→ Your task:
Extract every line of the items below that contains the word "target".

[start of Material]

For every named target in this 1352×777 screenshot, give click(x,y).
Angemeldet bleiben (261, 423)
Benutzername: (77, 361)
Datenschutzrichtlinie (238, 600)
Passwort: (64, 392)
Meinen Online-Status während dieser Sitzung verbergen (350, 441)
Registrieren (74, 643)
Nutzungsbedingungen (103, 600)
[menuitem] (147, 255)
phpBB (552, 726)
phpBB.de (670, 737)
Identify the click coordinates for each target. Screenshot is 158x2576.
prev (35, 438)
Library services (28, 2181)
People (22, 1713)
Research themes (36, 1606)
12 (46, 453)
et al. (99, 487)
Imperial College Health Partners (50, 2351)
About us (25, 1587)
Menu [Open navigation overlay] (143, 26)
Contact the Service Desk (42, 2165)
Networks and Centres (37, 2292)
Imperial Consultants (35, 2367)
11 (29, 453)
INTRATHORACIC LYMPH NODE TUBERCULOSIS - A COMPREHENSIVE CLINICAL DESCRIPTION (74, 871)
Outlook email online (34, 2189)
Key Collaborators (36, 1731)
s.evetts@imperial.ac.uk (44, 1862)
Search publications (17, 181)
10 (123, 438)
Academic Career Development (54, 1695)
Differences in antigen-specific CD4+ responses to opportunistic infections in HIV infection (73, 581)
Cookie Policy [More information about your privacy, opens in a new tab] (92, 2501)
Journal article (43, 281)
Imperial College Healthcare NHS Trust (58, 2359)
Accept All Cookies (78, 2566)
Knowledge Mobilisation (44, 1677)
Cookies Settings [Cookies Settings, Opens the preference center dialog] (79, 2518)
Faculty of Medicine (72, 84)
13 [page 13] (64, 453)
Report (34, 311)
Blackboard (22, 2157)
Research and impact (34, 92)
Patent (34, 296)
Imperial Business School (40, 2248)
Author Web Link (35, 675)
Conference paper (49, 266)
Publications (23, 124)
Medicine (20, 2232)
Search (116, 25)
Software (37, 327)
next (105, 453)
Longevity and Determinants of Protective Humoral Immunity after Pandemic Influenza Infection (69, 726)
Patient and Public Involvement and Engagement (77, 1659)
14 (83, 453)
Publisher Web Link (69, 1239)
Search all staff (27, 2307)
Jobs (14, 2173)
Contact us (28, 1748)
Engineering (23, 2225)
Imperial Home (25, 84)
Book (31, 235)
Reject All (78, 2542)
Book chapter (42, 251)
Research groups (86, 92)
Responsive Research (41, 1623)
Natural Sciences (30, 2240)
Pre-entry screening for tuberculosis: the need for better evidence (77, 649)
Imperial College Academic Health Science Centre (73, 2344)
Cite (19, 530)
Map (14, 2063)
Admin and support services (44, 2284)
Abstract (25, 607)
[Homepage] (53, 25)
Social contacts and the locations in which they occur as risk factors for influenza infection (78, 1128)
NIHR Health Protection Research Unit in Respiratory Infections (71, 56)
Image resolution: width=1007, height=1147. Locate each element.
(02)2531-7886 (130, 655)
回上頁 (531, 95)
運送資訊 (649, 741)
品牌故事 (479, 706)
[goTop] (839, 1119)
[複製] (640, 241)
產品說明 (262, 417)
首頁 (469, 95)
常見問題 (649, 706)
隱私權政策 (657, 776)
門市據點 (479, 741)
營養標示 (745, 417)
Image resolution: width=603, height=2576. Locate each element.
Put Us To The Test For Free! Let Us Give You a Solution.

[end of Material]

→ Problem solution:
For every named target in this 1352×777 screenshot, give click(x,y).
Identify the click coordinates for each target. Screenshot is 158x2576.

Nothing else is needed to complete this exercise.